• **PASSAGE**:
>>
EGENIS seminar: "Environmental health and the protection of P. oceanica; developing an intersectional approach for more-than-human categorization", Dr Jose Canada (University of Exeter)

Egenis seminar series

An Egenis, the Centre for the Study of Life Sciences seminar
Date31 January 2022
Time15:30 to 17:00
PlaceOnline event.

In this presentation, I discuss work in progress that follows the scientific, social and political dynamics of destruction and protection of Posidonia Oceanica, a recently protected seagrass endemic to the Mediterranean that plays a key role in the landscapes of Mallorca (the biggest of the Balearic Islands) and its ecologies.
<<
• **PROVIDED RECORDS**:
>>
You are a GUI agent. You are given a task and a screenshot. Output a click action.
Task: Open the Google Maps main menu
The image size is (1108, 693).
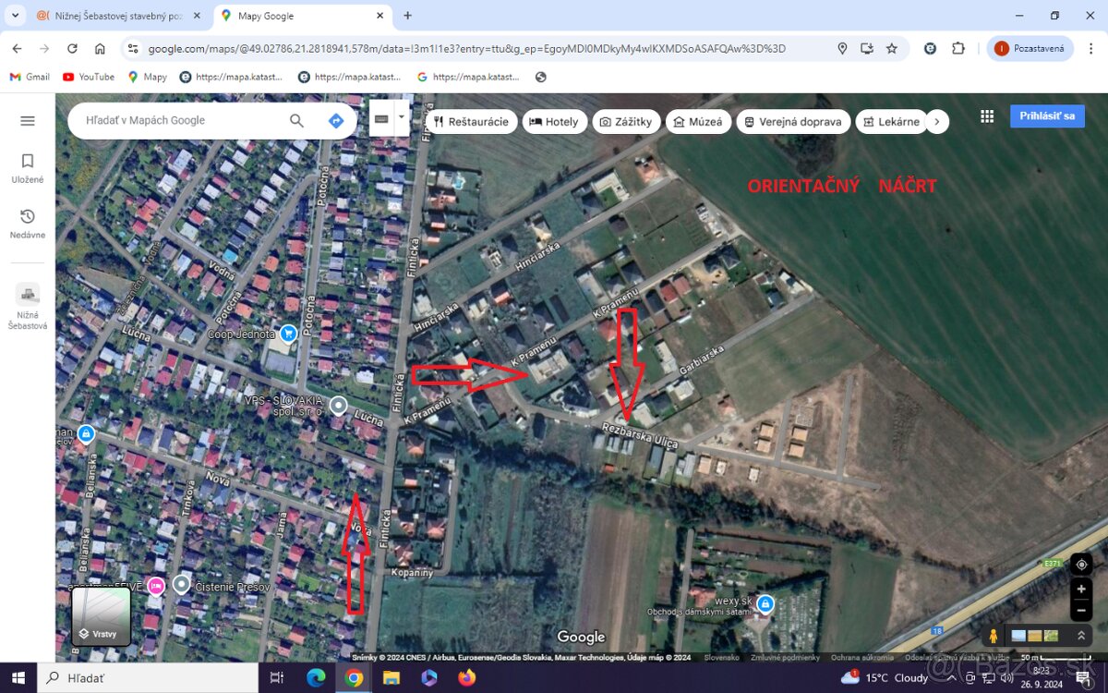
<<
>>
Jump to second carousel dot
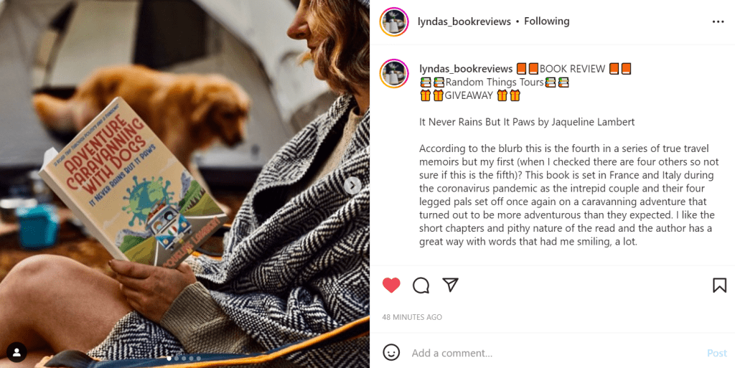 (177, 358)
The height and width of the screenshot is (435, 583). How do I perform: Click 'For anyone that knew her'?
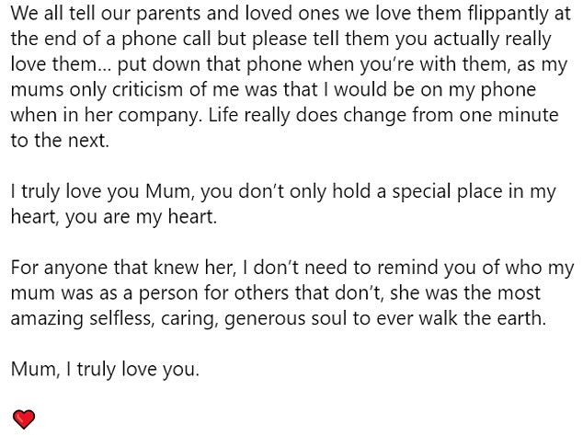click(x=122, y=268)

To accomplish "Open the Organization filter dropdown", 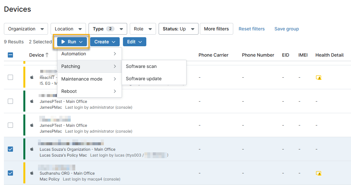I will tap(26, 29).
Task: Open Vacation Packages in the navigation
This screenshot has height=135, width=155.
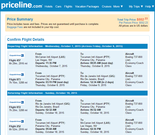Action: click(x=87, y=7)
<<
>>
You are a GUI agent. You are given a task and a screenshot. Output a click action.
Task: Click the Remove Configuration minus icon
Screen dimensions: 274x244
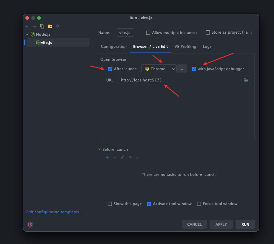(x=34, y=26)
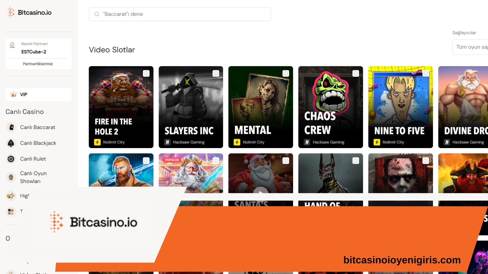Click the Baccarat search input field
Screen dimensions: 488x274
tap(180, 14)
<<
• **ACTIVITIES**:
- 1) Answer from the seminar announcement on Posidonia oceanica:
(a) On what date is the seminar held?
(b) Which university is the speaker from?
(c) Which island does the announcement call the biggest of the Balearic Islands?
- 2) Go on with the seminar announcement on Posidonia oceanica, picking up right after its final sentence.
The lines play no part in this.

• **SET OF ANSWERS**:
- 1)
(a) 31 January 2022
(b) University of Exeter
(c) Mallorca

- 2)
My work starts from sociohistorical dynamics of exploitation of natural environments in Mallorca by capitalistic practices of mass tourism that have had an impact on the destruction of local ecologies that are key for the sustainability of the same environments that make tourism possible. In these sociohistories, economic and political systems that enact North-South, Centre-Periphery  and class divisions have shaped Mallorca into a “pleasure periphery” (Moyà 2015), that has historically been exploited by the Spanish central government (especially during the dictatorship, 1939-1975), international tour operators and hospitality businesses, and wealthier classes inside and outside the island (to mention a few key actors) as a resource for economic growth and leisure. This has set in motion an environmentally destructive tourism industry that has seriously damaged local ecologies, one of which has P. Oceanica as one of its central elements. More recent attempts to protect rather than destroy local ecosystems are leading to the emergence of health categorizations that describe different environments as threatened, worthy of protection or, sometimes, beyond salvation. These emergent technoscientific and political categorizations intersect with classical sociological categories to produce futures where those abused landscapes in the ruins of capitalism can or cannot thrive, sharing their fate with the human and nonhuman animal populations that depend on them.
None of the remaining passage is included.